Canadian Housing Plan
Recognizing that there is no single measure that will solve Canada’s housing challenge, the government of Canada is introducing a series of measures and proposes policies to incentivize the construction of new rental homes while providing financial assistance to first-time home buyers. Some of the measures are already in place as of December 1, 2023, including the introduction of First Home Savings Account (FHSA) and the removal of the Goods and Services Tax (GST) from new purpose-built rental housing projects.
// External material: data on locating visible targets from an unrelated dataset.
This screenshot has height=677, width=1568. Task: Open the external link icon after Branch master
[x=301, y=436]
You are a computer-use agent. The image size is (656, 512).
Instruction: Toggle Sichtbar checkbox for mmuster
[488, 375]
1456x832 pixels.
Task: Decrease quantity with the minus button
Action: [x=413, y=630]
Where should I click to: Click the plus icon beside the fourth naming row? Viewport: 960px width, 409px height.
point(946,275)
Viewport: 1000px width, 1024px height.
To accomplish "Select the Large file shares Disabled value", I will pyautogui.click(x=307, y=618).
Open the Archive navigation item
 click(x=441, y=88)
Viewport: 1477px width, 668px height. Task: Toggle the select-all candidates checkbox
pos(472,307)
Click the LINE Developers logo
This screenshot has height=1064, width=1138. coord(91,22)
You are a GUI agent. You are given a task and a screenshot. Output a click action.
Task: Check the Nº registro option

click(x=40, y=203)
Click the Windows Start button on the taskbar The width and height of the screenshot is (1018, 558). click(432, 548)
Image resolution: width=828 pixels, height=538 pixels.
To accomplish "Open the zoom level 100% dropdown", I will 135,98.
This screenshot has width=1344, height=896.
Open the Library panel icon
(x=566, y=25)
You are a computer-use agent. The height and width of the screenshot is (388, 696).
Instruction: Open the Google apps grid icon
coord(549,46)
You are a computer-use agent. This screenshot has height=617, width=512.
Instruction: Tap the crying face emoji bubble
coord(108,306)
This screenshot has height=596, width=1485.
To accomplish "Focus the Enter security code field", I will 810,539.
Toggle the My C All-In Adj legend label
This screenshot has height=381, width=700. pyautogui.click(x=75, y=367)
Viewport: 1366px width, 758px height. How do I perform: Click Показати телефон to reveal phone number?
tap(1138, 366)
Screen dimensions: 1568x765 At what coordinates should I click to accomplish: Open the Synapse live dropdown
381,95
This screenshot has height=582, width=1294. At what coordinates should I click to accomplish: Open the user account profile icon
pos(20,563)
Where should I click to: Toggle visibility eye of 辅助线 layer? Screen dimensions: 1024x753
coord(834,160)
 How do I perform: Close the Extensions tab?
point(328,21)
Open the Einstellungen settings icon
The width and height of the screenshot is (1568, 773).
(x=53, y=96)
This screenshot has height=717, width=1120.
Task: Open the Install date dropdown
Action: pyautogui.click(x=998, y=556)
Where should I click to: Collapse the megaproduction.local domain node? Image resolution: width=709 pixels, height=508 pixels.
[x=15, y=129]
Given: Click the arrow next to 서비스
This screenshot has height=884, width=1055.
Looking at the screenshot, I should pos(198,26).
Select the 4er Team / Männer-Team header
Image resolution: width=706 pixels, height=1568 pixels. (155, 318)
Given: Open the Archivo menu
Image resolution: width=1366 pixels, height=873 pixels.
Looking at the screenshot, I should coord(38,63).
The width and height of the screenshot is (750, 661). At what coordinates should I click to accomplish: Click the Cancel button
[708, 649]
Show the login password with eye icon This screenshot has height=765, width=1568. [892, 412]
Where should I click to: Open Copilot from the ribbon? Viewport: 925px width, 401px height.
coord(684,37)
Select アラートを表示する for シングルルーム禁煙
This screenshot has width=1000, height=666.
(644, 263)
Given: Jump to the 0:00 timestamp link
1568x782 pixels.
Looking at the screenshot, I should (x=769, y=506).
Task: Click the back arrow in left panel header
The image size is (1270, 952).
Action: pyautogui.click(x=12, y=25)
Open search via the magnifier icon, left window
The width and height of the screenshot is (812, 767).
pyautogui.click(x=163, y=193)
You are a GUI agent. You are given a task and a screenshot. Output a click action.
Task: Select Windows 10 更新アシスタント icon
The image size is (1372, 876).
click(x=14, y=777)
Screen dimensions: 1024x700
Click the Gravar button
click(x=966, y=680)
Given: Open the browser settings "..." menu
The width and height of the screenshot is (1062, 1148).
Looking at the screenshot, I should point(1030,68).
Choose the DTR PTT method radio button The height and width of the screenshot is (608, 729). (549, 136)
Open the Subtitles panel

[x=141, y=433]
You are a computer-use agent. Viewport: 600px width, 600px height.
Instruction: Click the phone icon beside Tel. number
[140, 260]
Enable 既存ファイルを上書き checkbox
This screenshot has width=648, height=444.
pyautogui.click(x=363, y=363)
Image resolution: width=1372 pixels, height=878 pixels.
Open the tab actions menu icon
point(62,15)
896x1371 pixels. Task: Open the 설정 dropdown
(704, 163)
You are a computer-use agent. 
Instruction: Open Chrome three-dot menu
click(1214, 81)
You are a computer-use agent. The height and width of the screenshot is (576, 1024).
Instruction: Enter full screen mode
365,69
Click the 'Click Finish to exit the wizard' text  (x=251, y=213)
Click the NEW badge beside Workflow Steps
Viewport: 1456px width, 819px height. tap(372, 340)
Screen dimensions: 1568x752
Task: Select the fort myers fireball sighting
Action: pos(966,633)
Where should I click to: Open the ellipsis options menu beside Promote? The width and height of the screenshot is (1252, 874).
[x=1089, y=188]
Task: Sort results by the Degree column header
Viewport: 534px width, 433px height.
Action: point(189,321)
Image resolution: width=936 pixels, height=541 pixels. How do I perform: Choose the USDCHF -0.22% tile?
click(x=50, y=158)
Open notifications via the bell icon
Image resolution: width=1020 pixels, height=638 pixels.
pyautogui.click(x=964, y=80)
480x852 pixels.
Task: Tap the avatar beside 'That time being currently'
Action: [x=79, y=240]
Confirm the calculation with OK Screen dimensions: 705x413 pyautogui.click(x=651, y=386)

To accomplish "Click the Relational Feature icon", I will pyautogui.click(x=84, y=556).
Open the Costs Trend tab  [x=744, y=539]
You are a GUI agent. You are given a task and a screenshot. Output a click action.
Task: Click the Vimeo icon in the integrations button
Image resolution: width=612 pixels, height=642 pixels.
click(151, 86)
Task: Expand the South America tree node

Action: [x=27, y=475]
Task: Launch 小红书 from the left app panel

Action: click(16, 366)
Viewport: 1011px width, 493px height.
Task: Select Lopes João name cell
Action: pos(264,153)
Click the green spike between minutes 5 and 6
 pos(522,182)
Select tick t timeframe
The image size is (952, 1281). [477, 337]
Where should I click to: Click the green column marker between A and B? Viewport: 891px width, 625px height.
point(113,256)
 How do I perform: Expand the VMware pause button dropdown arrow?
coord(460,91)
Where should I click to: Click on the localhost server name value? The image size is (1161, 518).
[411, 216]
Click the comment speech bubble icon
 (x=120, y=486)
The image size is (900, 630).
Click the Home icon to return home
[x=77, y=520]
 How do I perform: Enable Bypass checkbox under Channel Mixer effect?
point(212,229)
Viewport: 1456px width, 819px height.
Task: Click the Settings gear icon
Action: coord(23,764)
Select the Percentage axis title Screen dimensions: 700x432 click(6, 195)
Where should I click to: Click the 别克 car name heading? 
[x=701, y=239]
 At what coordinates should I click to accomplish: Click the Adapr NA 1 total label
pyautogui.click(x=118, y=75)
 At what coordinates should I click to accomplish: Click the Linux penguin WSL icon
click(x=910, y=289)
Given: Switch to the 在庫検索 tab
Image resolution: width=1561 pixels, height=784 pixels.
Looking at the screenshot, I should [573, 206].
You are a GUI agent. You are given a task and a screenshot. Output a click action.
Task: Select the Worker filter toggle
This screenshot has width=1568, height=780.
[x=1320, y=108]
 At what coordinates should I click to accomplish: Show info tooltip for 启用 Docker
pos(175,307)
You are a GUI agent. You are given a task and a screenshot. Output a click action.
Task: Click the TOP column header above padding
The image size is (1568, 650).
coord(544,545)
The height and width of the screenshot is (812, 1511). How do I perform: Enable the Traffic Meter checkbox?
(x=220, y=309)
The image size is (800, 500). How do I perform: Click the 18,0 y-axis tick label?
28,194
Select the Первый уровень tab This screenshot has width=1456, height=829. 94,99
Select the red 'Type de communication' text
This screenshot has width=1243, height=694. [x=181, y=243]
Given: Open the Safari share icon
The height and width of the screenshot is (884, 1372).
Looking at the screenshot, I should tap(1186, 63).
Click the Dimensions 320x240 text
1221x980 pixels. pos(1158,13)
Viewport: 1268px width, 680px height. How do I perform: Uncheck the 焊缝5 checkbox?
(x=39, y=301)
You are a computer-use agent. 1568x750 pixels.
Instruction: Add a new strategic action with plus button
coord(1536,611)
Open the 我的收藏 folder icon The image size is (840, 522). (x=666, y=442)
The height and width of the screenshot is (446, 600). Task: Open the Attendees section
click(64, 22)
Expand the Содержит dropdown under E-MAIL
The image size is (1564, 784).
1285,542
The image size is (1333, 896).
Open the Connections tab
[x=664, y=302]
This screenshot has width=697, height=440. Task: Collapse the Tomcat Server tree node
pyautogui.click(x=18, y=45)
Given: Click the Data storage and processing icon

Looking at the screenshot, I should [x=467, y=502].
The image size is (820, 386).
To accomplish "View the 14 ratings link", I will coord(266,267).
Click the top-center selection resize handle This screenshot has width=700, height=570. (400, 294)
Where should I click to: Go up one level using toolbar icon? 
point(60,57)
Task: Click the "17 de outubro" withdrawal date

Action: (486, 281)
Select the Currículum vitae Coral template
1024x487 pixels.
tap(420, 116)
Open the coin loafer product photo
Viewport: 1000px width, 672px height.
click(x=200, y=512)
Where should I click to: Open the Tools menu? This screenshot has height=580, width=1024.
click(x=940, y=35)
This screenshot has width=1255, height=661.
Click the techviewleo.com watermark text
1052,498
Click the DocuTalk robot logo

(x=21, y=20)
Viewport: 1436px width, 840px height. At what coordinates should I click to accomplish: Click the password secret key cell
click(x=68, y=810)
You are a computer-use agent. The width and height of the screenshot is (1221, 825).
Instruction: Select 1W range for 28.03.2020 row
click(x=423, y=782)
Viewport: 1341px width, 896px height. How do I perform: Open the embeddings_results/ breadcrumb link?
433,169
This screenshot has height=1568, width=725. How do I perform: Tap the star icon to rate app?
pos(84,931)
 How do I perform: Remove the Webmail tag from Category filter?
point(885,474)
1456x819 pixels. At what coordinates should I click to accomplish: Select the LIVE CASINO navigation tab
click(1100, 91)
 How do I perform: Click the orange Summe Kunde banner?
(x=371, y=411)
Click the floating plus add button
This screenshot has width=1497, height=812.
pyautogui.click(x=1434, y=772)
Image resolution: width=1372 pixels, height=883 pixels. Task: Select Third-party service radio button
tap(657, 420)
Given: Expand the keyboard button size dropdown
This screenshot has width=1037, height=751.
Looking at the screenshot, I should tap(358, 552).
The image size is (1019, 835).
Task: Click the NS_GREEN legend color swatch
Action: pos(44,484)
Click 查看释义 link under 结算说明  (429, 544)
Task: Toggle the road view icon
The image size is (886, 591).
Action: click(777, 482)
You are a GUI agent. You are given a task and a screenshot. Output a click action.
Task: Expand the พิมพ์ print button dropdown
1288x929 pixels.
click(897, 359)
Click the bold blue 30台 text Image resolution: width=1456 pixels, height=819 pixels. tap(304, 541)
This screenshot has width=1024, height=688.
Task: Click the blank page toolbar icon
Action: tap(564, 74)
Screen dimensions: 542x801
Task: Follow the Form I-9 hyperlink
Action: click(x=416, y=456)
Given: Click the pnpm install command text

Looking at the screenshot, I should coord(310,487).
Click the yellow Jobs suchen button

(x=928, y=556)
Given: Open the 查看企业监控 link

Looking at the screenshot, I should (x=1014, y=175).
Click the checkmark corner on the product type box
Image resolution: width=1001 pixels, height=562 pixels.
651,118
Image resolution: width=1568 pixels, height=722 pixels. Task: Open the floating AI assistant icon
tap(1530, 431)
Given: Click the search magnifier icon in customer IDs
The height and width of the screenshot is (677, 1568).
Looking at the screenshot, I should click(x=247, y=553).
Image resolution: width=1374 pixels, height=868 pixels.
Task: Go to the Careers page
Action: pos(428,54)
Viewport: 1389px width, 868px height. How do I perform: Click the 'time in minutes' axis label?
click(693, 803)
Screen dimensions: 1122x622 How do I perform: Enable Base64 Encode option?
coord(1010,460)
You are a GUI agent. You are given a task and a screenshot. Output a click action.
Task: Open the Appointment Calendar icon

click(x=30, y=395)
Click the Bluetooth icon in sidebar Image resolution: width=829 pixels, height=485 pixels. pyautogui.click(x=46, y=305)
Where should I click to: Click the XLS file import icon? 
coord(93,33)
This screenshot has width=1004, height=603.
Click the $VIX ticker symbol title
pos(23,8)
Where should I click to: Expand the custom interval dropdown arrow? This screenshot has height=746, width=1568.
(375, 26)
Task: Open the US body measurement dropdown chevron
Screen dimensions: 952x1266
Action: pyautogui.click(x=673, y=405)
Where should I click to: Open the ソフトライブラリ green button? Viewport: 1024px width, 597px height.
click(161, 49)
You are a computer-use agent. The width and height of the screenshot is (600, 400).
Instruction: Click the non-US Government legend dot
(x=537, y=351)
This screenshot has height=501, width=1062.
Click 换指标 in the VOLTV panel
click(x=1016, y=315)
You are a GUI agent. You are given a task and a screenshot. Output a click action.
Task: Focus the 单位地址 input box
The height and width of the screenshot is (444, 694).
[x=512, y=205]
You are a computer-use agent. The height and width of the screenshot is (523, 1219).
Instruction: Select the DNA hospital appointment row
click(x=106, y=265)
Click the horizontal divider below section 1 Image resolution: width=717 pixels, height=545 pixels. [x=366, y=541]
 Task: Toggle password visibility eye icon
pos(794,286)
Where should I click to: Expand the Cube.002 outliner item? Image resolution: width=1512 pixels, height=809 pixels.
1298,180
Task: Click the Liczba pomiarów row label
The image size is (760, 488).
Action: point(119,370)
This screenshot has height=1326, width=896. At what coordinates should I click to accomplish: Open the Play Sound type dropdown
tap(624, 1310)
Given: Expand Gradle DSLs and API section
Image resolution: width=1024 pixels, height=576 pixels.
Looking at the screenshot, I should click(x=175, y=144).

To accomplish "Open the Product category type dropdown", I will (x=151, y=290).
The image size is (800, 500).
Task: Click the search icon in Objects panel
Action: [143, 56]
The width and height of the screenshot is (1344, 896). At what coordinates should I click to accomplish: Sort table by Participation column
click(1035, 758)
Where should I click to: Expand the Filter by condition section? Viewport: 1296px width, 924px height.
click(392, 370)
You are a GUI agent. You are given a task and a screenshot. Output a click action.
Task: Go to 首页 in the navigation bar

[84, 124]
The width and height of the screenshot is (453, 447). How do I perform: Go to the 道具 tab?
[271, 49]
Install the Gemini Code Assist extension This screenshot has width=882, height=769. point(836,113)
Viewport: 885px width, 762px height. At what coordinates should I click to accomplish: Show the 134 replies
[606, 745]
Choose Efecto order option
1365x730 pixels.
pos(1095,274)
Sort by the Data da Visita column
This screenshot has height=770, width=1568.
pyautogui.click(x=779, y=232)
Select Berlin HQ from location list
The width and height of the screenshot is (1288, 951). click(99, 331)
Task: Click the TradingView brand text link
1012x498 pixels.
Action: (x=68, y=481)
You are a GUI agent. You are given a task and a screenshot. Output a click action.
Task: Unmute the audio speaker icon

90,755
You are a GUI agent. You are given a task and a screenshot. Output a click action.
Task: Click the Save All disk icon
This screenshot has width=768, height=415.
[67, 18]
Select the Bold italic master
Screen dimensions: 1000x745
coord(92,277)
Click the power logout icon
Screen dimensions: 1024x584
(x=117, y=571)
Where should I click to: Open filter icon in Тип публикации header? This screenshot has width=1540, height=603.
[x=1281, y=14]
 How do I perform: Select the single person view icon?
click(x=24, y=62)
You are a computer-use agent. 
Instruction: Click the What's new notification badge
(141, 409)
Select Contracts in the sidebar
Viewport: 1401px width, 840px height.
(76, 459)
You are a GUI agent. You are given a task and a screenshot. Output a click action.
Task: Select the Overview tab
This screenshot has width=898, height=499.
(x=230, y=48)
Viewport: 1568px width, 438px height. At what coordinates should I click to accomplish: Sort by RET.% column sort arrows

The 2023 Fall Economic Statement revealed that, as of October 31, 2023, more than 250,000 Canadians have already opened a FHSA. The FHSA is the latest addition to incentives offered to first-time home buyers in Canada. Previous first-time home buyer incentivizes offered by the federal government included:
- The First Time Home Buyers’ Tax Credit, a non-refundable tax credit of up to $1,500;
- GST/HST new housing rebates, potential rebates for GST/HST paid by first-time home buyers when purchasing their first homes;
- The Home Buyer’s Plan (HBP), an interest-free loan of up to $35,000 from a first-time home buyer’s Registered Retirement Savings Plan (RRSP); and
- The First-Time Home Buyer Incentive, a loan from the government of Canada of up to 10% of the purchase price of a first home with market-value-based repayment requirement.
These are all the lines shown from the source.